* THE PROBLEM
Scan the records for "under". Report each line that includes it.
________________
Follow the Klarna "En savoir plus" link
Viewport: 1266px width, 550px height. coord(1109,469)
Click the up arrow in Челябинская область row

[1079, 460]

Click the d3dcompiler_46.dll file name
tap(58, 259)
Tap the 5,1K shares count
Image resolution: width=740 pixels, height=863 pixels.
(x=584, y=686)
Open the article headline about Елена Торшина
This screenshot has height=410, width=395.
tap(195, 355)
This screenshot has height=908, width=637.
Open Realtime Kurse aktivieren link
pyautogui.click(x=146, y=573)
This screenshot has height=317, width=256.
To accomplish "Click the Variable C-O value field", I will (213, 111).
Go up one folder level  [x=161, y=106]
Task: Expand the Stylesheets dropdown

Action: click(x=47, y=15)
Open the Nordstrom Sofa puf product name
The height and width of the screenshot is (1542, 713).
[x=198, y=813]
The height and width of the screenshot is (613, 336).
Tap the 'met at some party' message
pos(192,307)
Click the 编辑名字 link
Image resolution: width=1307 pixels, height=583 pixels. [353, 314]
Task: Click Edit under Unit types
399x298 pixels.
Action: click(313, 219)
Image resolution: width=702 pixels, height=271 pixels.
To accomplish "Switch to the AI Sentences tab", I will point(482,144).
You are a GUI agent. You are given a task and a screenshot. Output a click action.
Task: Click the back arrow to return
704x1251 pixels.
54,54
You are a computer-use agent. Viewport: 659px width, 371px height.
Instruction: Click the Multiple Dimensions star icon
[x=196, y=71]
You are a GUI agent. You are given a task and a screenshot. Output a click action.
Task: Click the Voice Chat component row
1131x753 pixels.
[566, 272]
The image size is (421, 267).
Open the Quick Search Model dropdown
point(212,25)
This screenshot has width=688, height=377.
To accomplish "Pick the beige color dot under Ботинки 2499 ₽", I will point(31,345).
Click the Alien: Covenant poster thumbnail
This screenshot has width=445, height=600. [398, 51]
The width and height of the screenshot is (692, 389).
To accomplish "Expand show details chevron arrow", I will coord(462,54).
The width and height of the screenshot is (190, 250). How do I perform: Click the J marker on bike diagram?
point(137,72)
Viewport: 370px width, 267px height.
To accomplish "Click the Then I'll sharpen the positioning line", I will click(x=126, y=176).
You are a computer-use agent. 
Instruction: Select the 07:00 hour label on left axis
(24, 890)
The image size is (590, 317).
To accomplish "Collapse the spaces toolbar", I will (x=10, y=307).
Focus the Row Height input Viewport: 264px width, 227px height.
________________
* TASK OUTPUT
Task: Click Edit under Unit types
To accomplish "Pick the beige color dot under Ботинки 2499 ₽", I will point(31,345).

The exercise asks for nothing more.